It takes a lot of time to train an algorithm on a large training dataset.  
The solution is to use only a fraction of the training dataset for experimenting.  
The final model is trained on the entire training dataset using the best hyperparameters found.

**max_samples argument**

With random forest regressor, the fraction of training dataset is specified by using the `max_samples` argument.

In [None]:
### creating reduced data random forest regressor
regressor_reduced = RandomForestRegressor(random_state=42, max_samples=10000, n_jobs=-1)

### training algorithm
regressor_reduced.fit(X=train_features, y=train_targets)

### scoring reduced data model using rmsle scorer
rmsle_train = rmsle_scorer(estimator=regressor_reduced, X=train_features, y_true=train_targets)
rmsle_valid = rmsle_scorer(estimator=regressor_reduced, X=valid_features, y_true=valid_targets)
rmsle_train, rmsle_valid

**Randomized Grid Search**

In [None]:
### creating randomized search grid
rscv_grid: Dict[str,list] = {
    "max_depth": [None, 3, 5, 10],
    "max_features": [0.5, 1, "sqrt"],
    "max_samples": [10000],
    "min_samples_leaf": numpy.arange(1, 20, 2),
    "min_samples_split": numpy.arange(2, 20, 2),
    "n_estimators": numpy.arange(10, 100, 10)}

### creating randomized search cross validation model
rscv_model = RandomizedSearchCV(
    estimator=RandomForestRegressor(random_state=42, n_jobs=-1),
    param_distributions=rscv_grid, random_state=42,
    n_iter=50, cv=3, scoring=rmsle_scorer, verbose=1)

### training model
rscv_model.fit(X=train_features, y=train_targets);

In [None]:
### displaying best parameters
rscv_model.best_params_

In [None]:
### evaluating best model
rmsle_train = rmsle_scorer(estimator=rscv_model.best_estimator_, X=train_features, y_true=train_targets)

⁂

## Prompt a
Rewrite the records from the line containing "The height and" through the end of the records, including the requests, and shift every coordinate in the answers up by 115. Leave out the pictures.

⁂

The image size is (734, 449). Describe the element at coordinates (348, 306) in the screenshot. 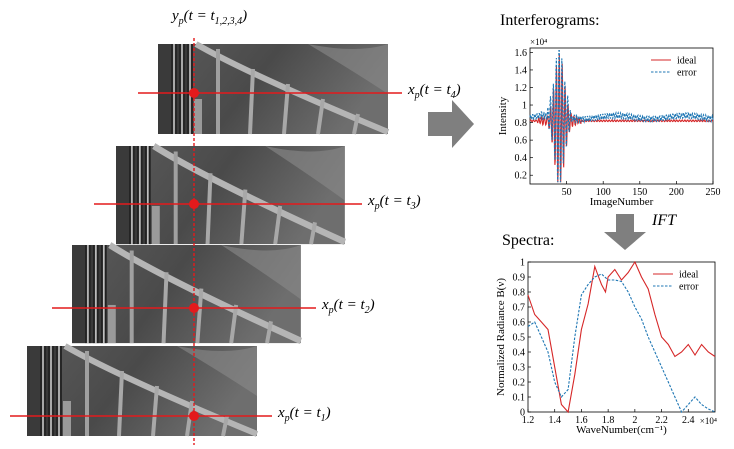

I see `xp-label-t2: xp(t = t2)` at that location.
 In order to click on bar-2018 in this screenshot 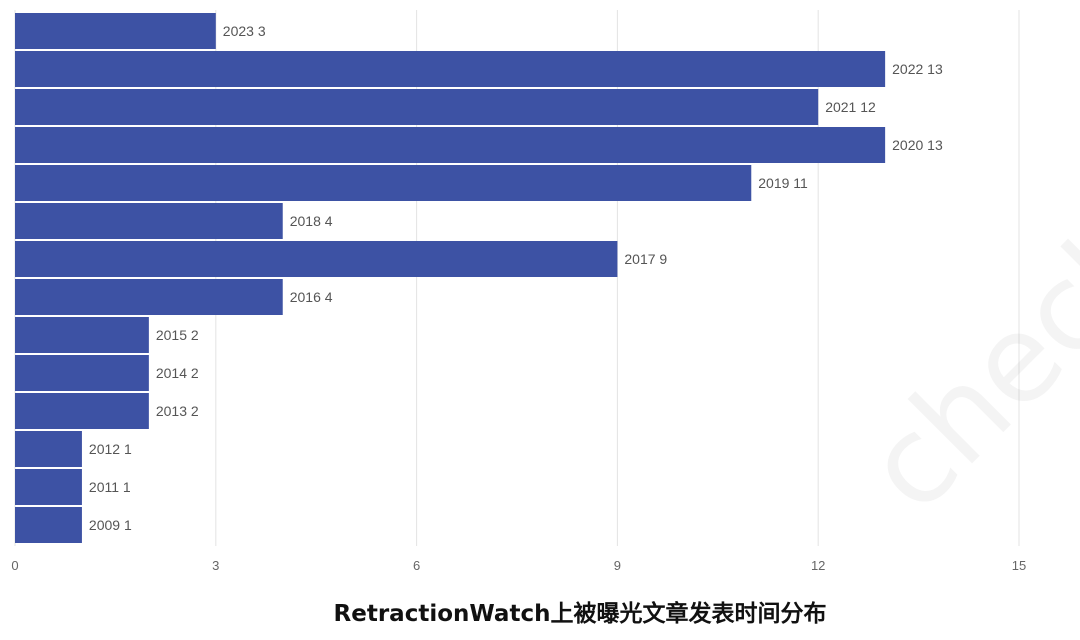, I will do `click(149, 221)`.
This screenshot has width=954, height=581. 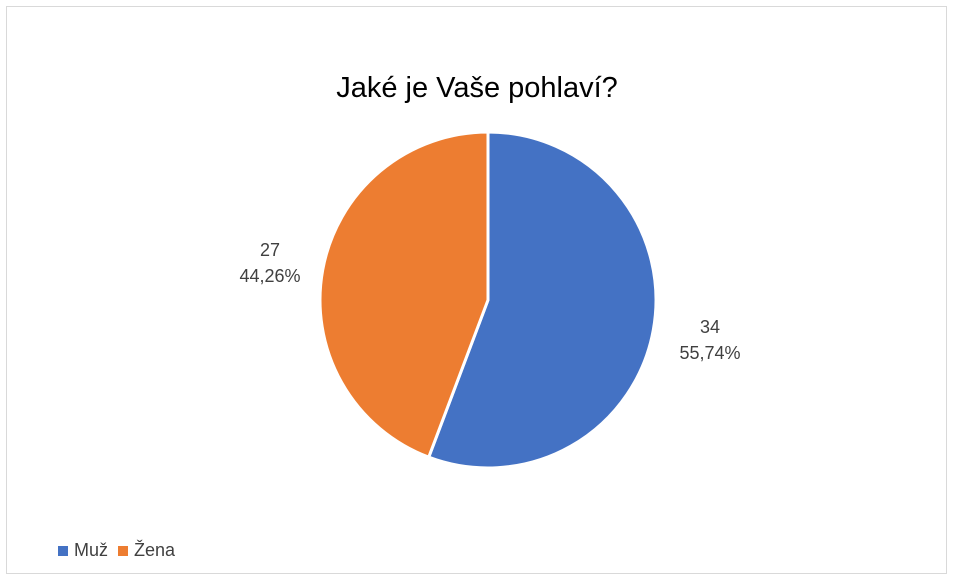 I want to click on data-label-muz-percent: 55,74%, so click(x=710, y=353).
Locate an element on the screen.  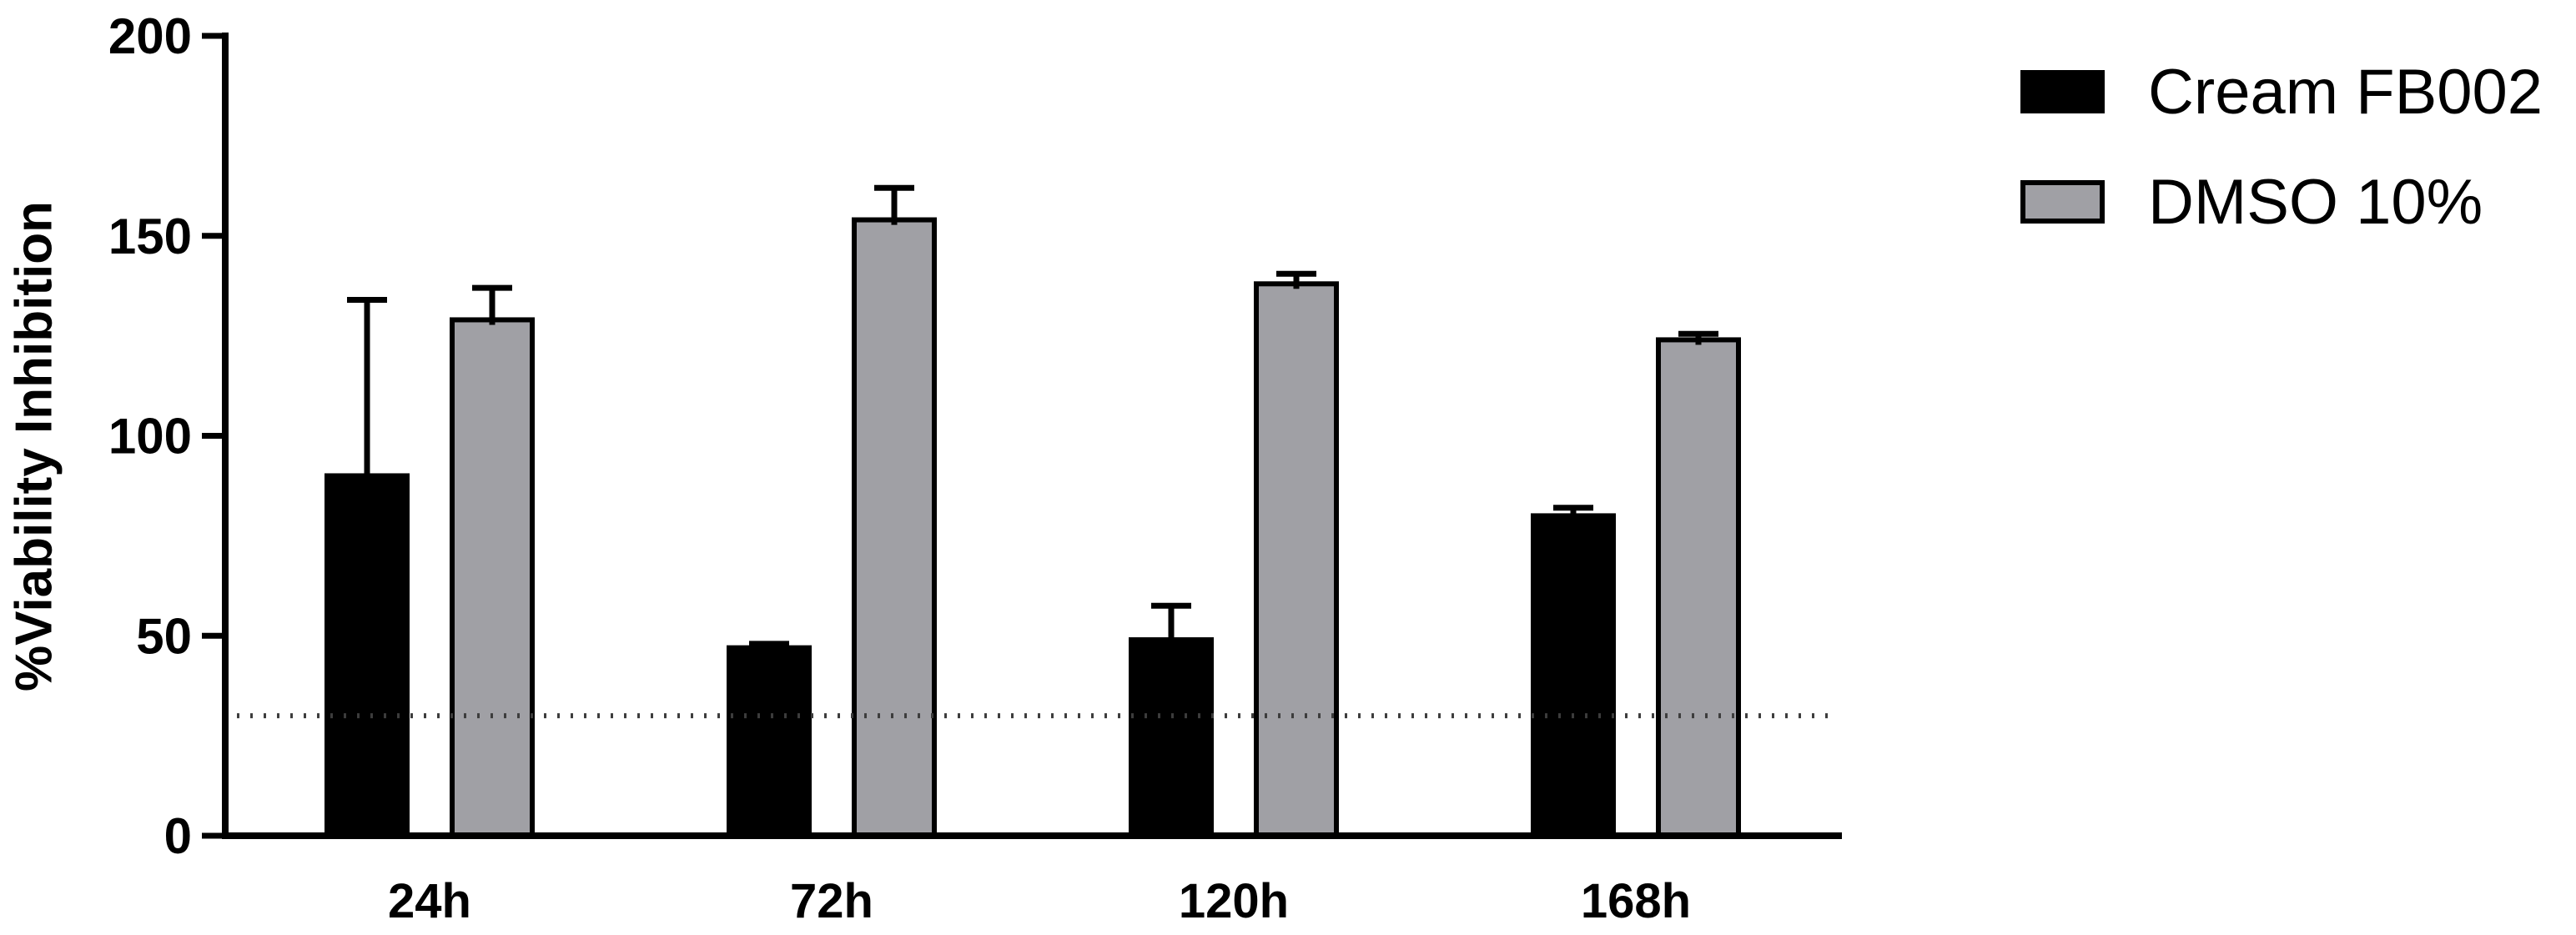
bar-24h-cream is located at coordinates (368, 656).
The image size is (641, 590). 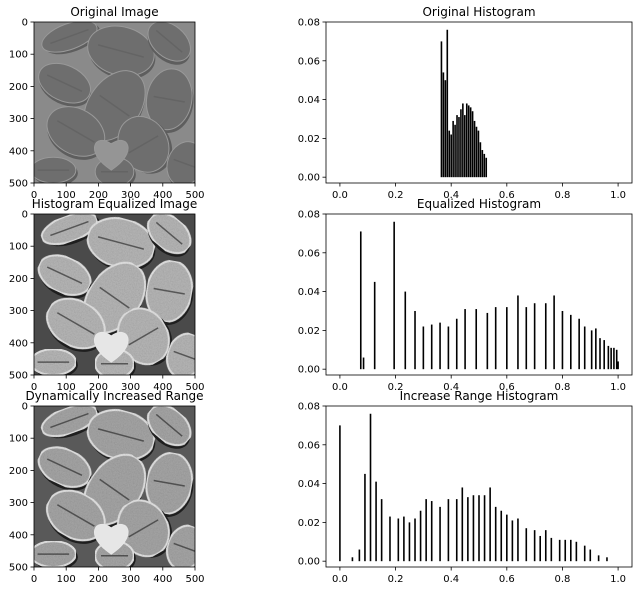 What do you see at coordinates (479, 204) in the screenshot?
I see `histogram-title-2: Equalized Histogram` at bounding box center [479, 204].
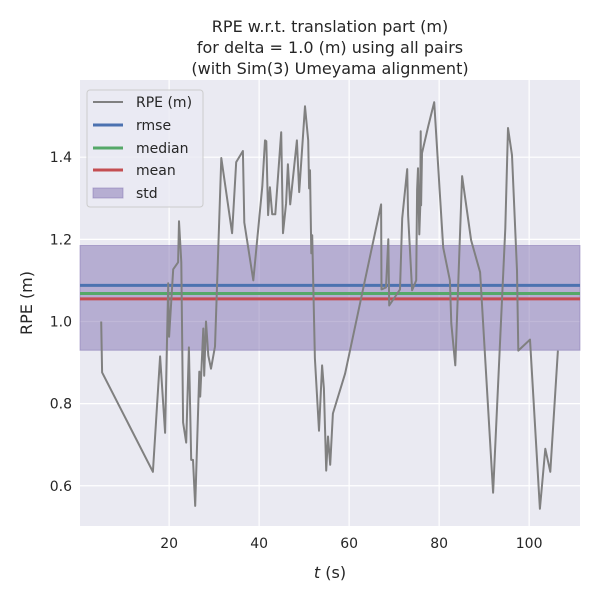 This screenshot has height=604, width=600. I want to click on x-tick-label: 60, so click(349, 544).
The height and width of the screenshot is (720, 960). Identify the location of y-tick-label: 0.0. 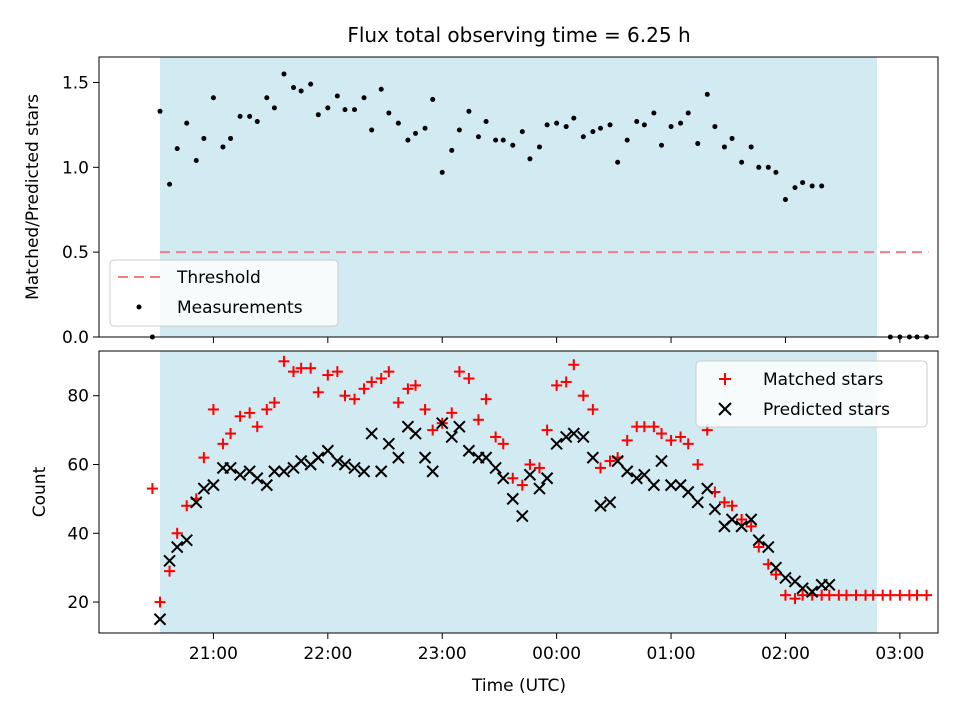
(76, 338).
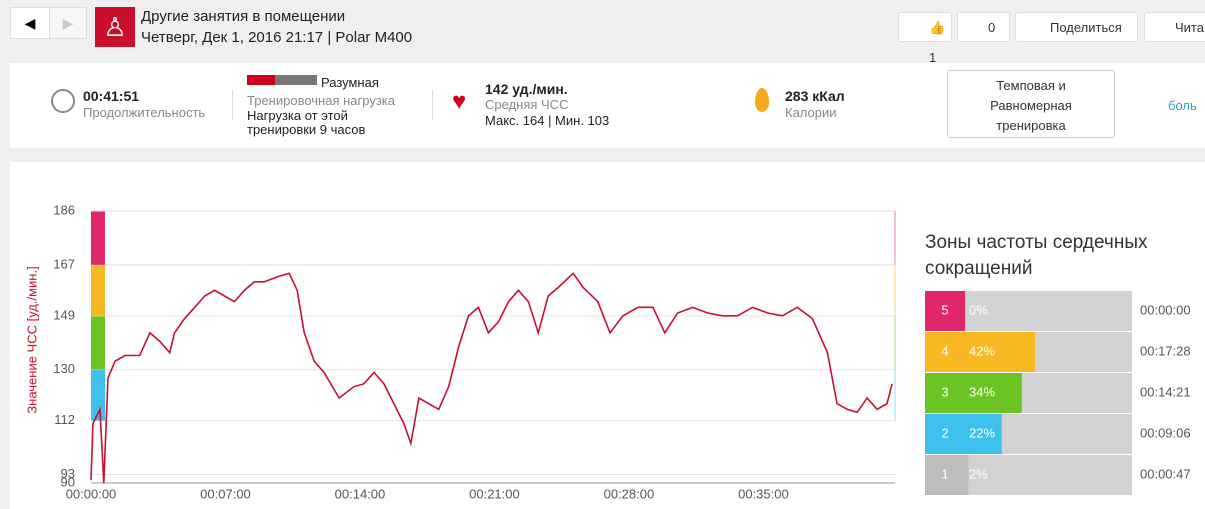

⁂

## Prompt b
From the text on training a random forest regressor, translate this sentence into Spanish: "The solution is to use only a fraction of the training dataset for experimenting."

## Written response a
The height and width of the screenshot is (720, 960). Identify the location of y-tick-label: 0.0. 
(191, 453).

## Written response b
La solución es usar solo una fracción del conjunto de datos de entrenamiento para experimentar.